If an unhandled exception is thrown during web request processing, the server will return an HTTP 500 response. To prevent this, we should annotate any of our custom exceptions with the @ResponseStatus annotation. This kind of exceptions is resolved by HandlerExceptionResolver.

This will cause the server to return an appropriate HTTP response with the specified status code when a controller method throws our exception. We should keep in mind that we shouldn't handle our exception somewhere else for this approach to work.

Another way to handle the exceptions is by using the @ExceptionHandler annotation. We add @ExceptionHandler methods to any controller and use them to handle the exceptions thrown from inside that controller. These methods can handle exceptions without the @ResponseStatus annotation, redirect the user to a dedicated error view, or build a totally custom error response.

We can also pass in the servlet-related objects (HttpServletRequest, HttpServletResponse, HttpSession, and Principal) as the parameters of the handler methods. But, we should remember that we can't put the Model object as the parameter directly.

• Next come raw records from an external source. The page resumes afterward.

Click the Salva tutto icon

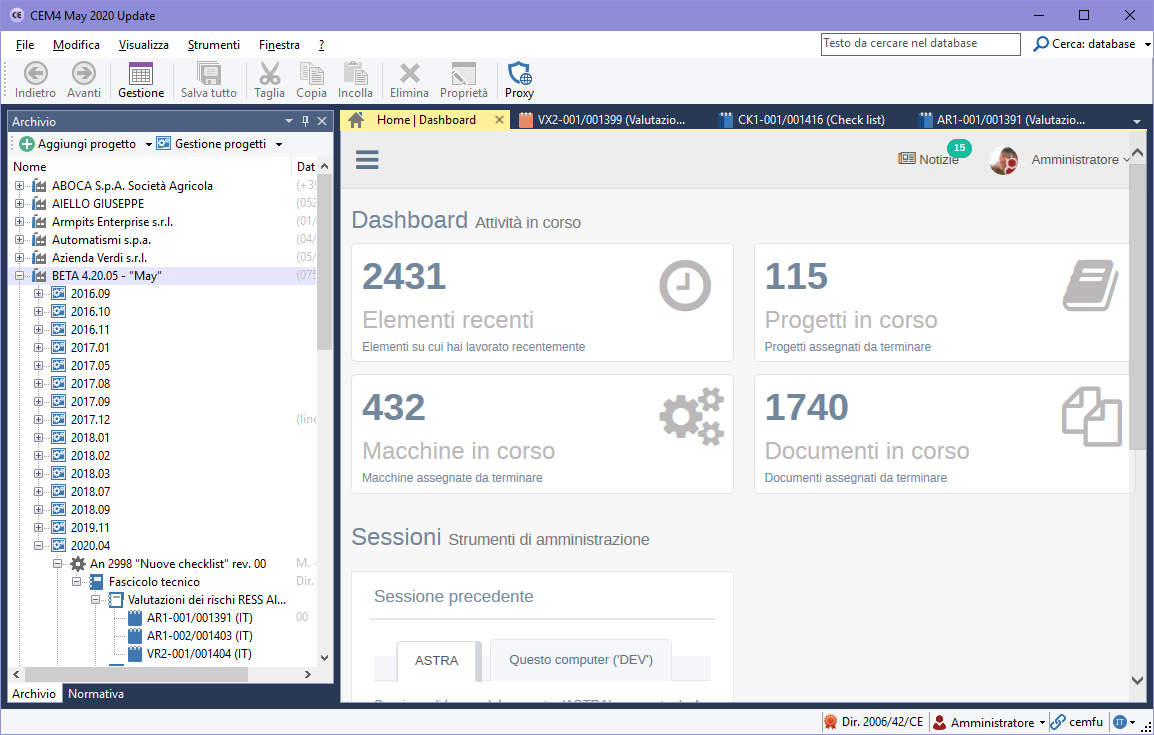208,73
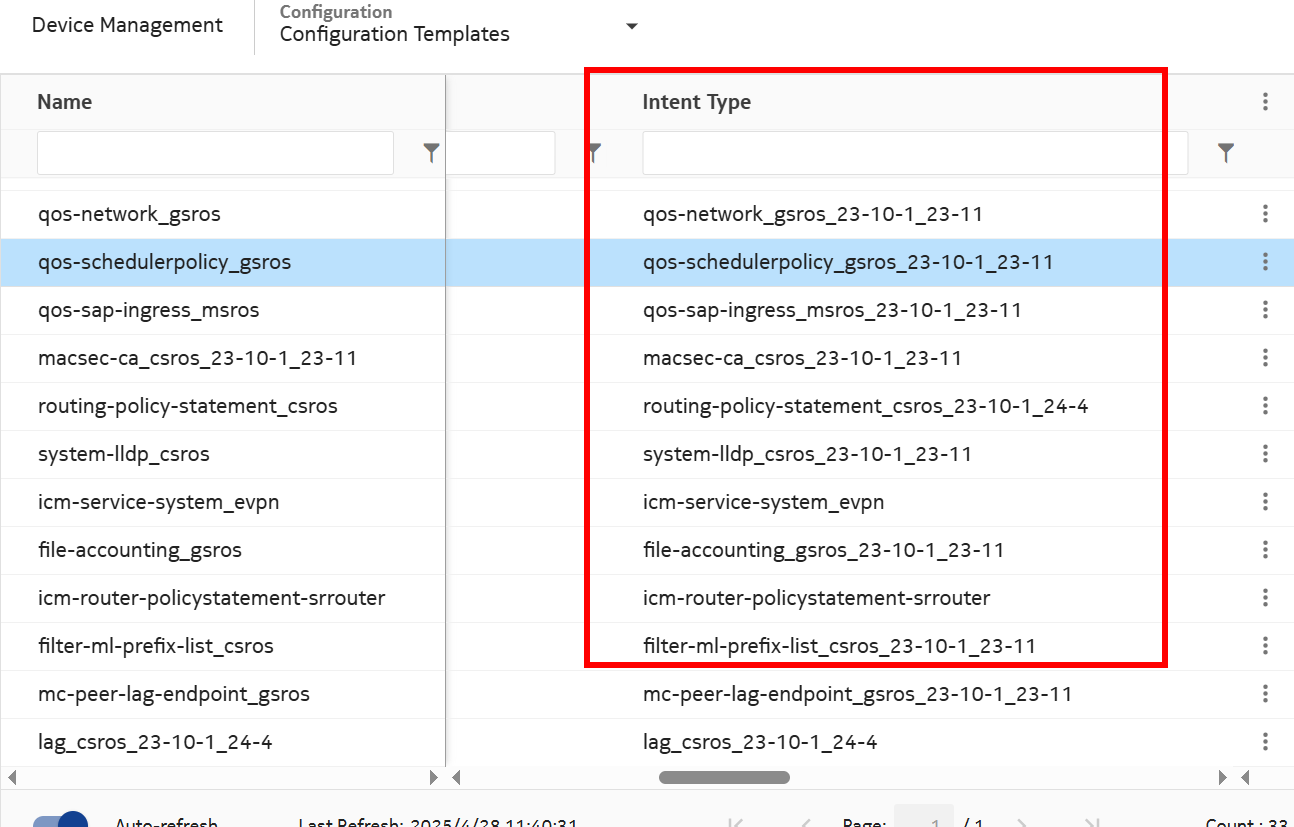Select the routing-policy-statement_csros template row
This screenshot has width=1294, height=827.
pyautogui.click(x=188, y=406)
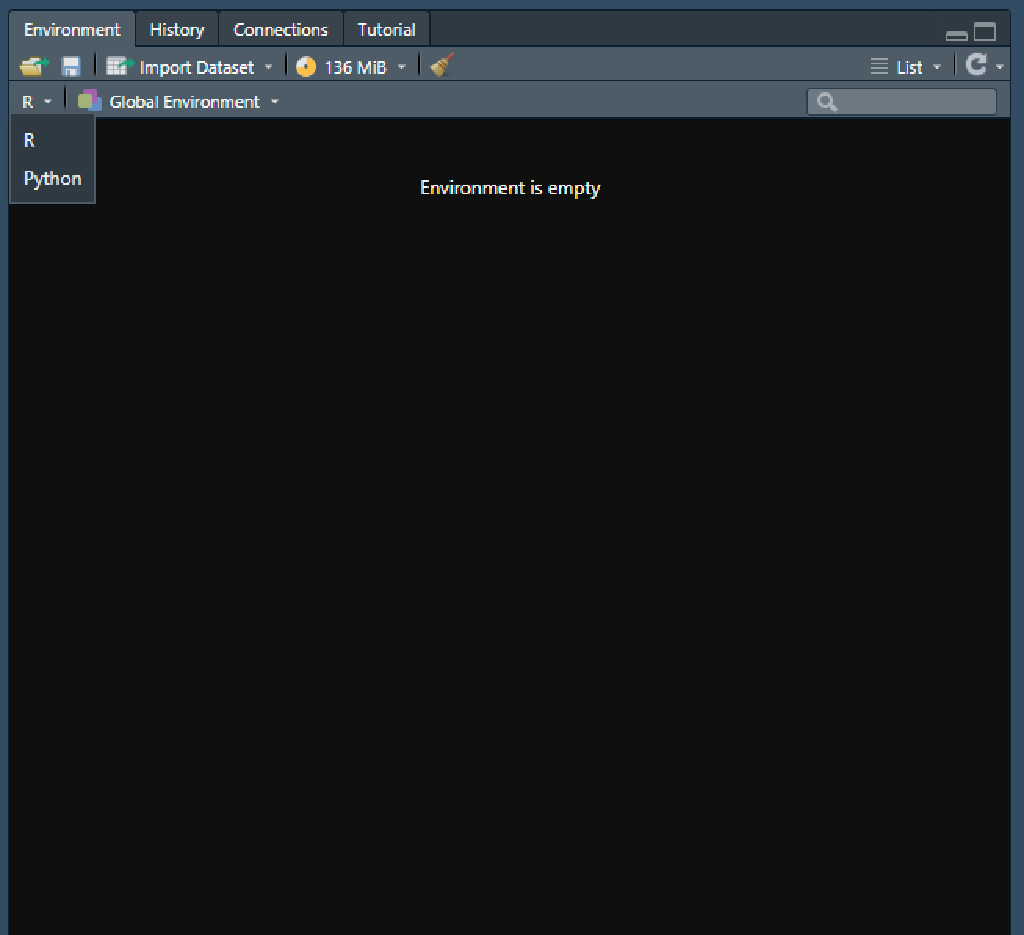Viewport: 1024px width, 935px height.
Task: Open the R language selector dropdown
Action: click(36, 100)
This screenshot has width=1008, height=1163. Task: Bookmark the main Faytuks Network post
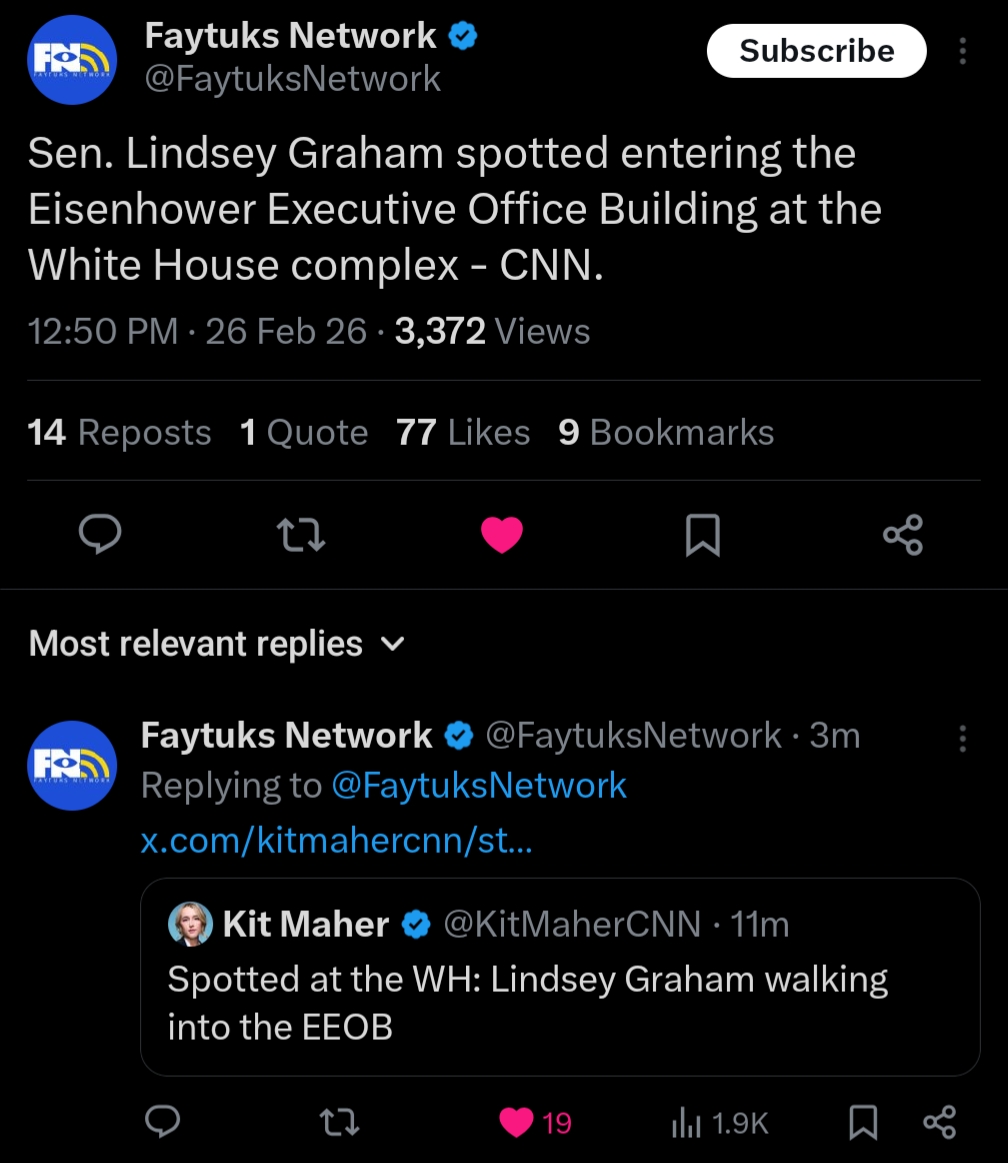coord(702,535)
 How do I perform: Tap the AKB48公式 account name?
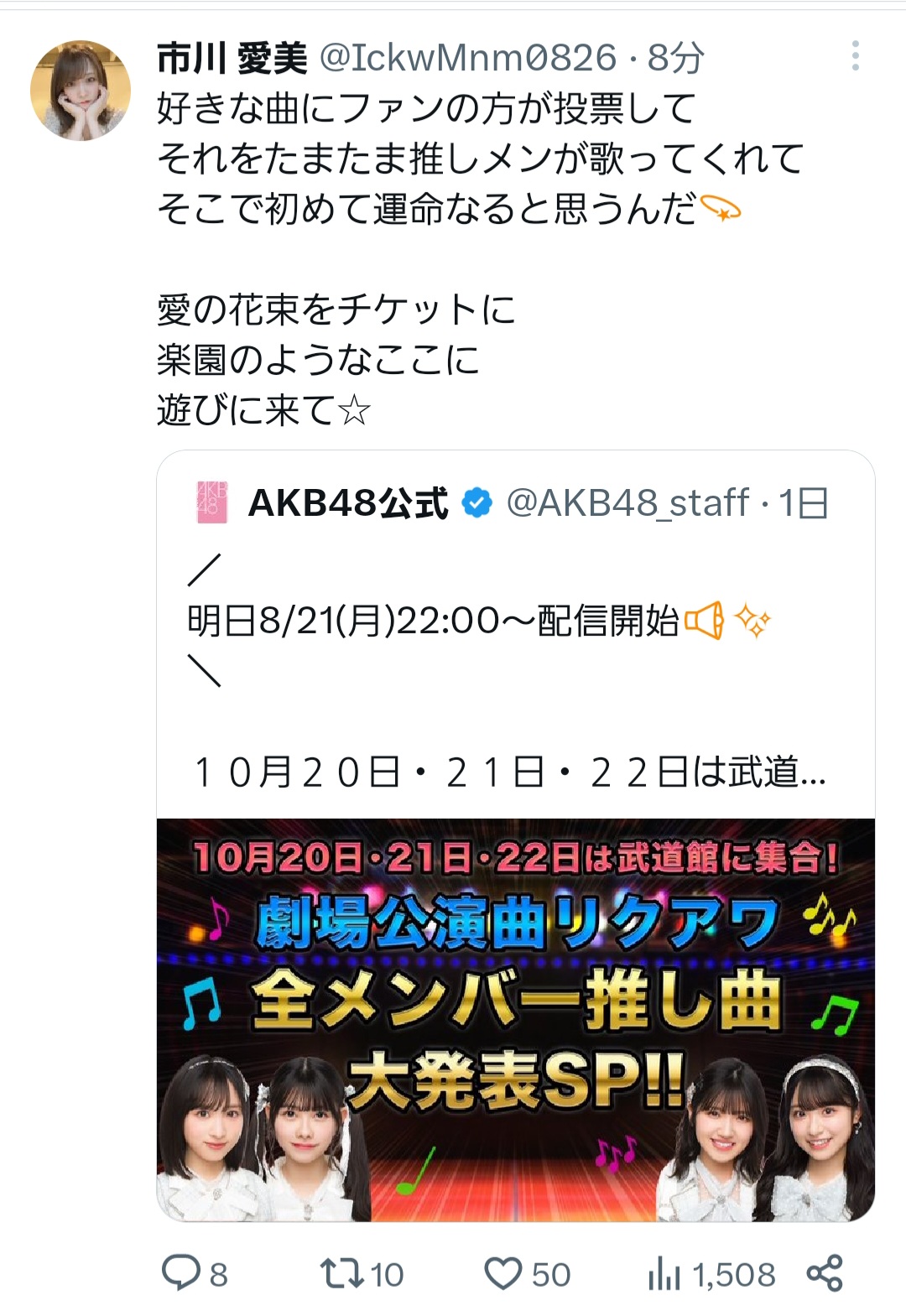coord(348,503)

The third option for handling errors is by @ControllerAdvice classes. It'll allow us to apply the same techniques, only this time at the application level and not only to the particular controller. To enable this, we need to use the @ControllerAdvice and the @ExceptionHandler together. This way exception handlers will handle exceptions thrown by any controller.

Weitere Informationen zu diesem Thema finden Sie im Artikel Fehlerbehandlung für REST mit Spring.

4. Fazit

In diesem Artikel haben wir einige der Fragen zu Spring MVC untersucht, die beim technischen Interview für Spring-Entwickler auftauchen könnten. Sie sollten diese Fragen als Ausgangspunkt für weitere Untersuchungen berücksichtigen, da dies keine vollständige Liste ist.

Wir wünschen Ihnen viel Glück bei den kommenden Interviews!